Member of the Tennessee House of Representatives from the 82nd district
- Incumbent
- Assumed office January 8, 2019
- Preceded by: Craig Fitzhugh

Personal details
- Born: July 5, 1972 (age 54)
- Party: Republican
- Spouse: Dawn Hurt
- Children: 5
- Education: Lambuth University (BS)
- Website: House website Campaign website

= Chris Hurt =

American politician

Chris Hurt (born July 5, 1972) is an American politician. A Republican, he represents District 82, which contains parts of Lauderdale, Haywood, and Crockett counties, in the Tennessee House of Representatives.

==Biography==
Chris Hurt attended Halls High School in Halls, Tennessee, and received a Bachelor of Science from Lambuth University. He was a teacher and the head football coach at Halls High School from 2000 to 2014. He is also a real estate broker.

Hurt was first elected to the Tennessee House of Representatives in 2018. He serves on the Commerce Committee, Business Subcommittee, Education Committee, Higher Education Subcommittee, Transportation Committee, and Infrastructure Subcommittee.

In 2023, Hurt supported a resolution to expel three Democratic lawmakers from the legislature for violating decorum rules. The expulsion was widely characterized as unprecedented.

==Political positions==
Hurt self-identifies as a conservative Republican. He self identifies as "100% pro-life". He opposes same-sex marriage, and supports gun rights.
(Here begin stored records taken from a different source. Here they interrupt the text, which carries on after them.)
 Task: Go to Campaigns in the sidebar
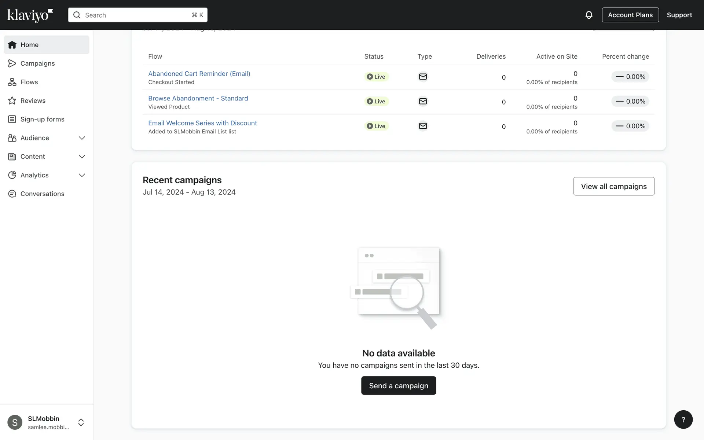tap(37, 63)
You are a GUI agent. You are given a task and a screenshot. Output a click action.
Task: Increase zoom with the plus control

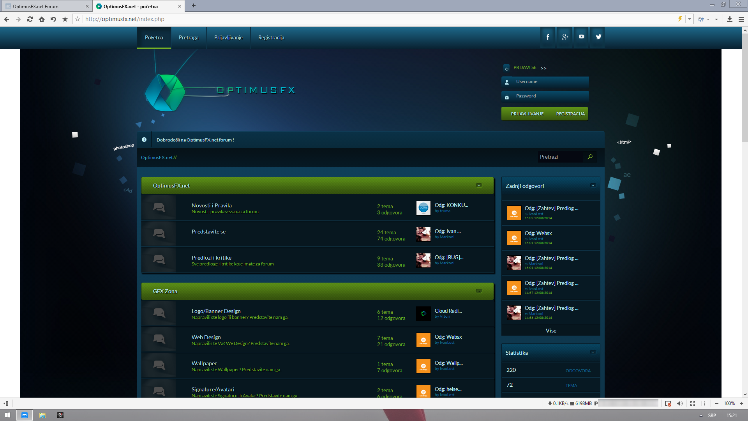[x=742, y=403]
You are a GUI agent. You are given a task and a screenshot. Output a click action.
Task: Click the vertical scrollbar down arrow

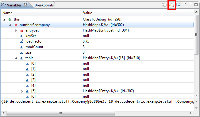pyautogui.click(x=196, y=96)
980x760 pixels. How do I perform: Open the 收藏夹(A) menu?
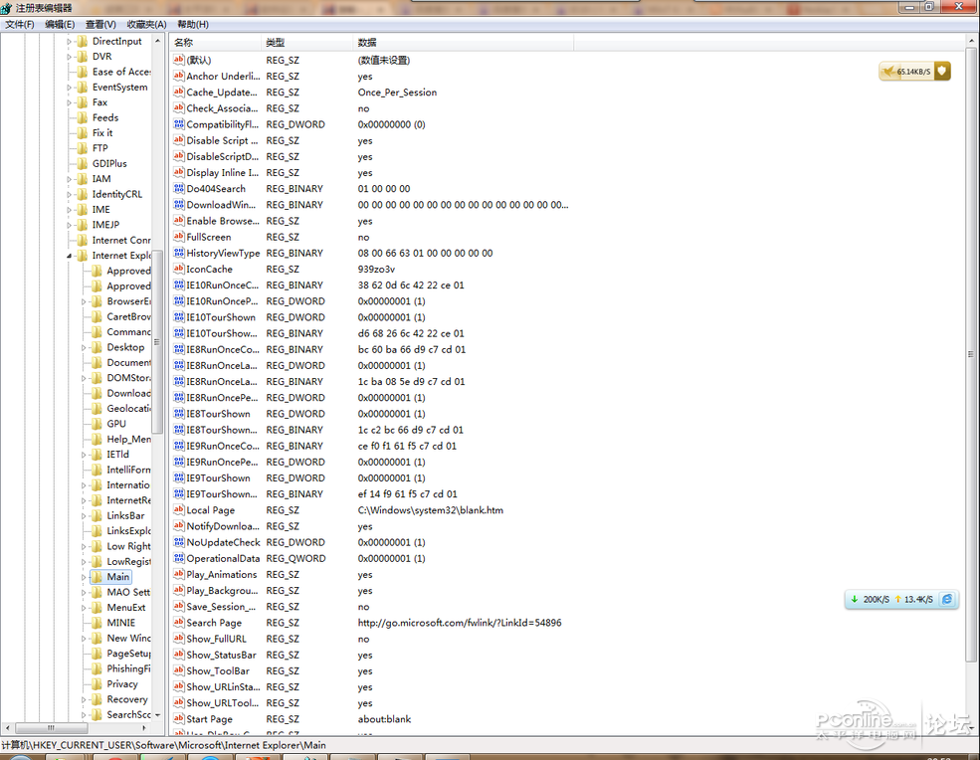pos(146,24)
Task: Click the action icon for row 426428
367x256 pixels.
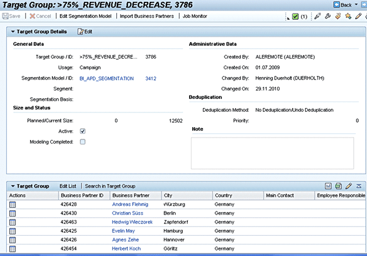Action: (x=13, y=204)
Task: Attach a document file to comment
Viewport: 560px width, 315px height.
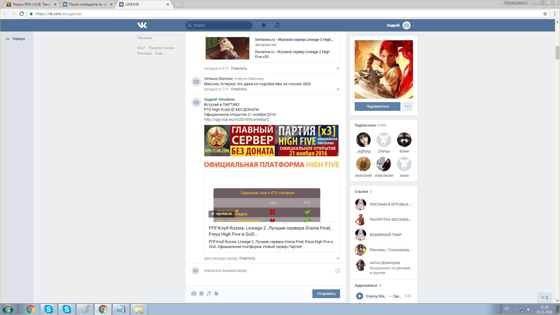Action: pos(216,293)
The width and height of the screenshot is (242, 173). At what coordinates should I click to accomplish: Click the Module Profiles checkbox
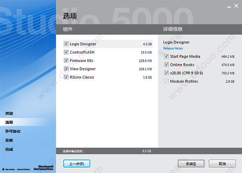pyautogui.click(x=166, y=81)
He opposes illegal immigration and sanctuary cities.

In February 2022, Hurt introduced a bill, HB 254, that would designate "a person who has been issued an enhanced handgun carry permit" as a member of law enforcement. A similar bill, SB 2523, was introduced in the state senate by Joey Hensley. A Hensley spokesperson said the bill would only allow someone to carry a gun where the police can. The Tennessee State Lodge for the Fraternal Order of Police said that it is "adamantly opposed" to the bill.

==Personal life==
Hurt is married to Dawn Hurt, and they have five children. He attends First Baptist Church in Halls.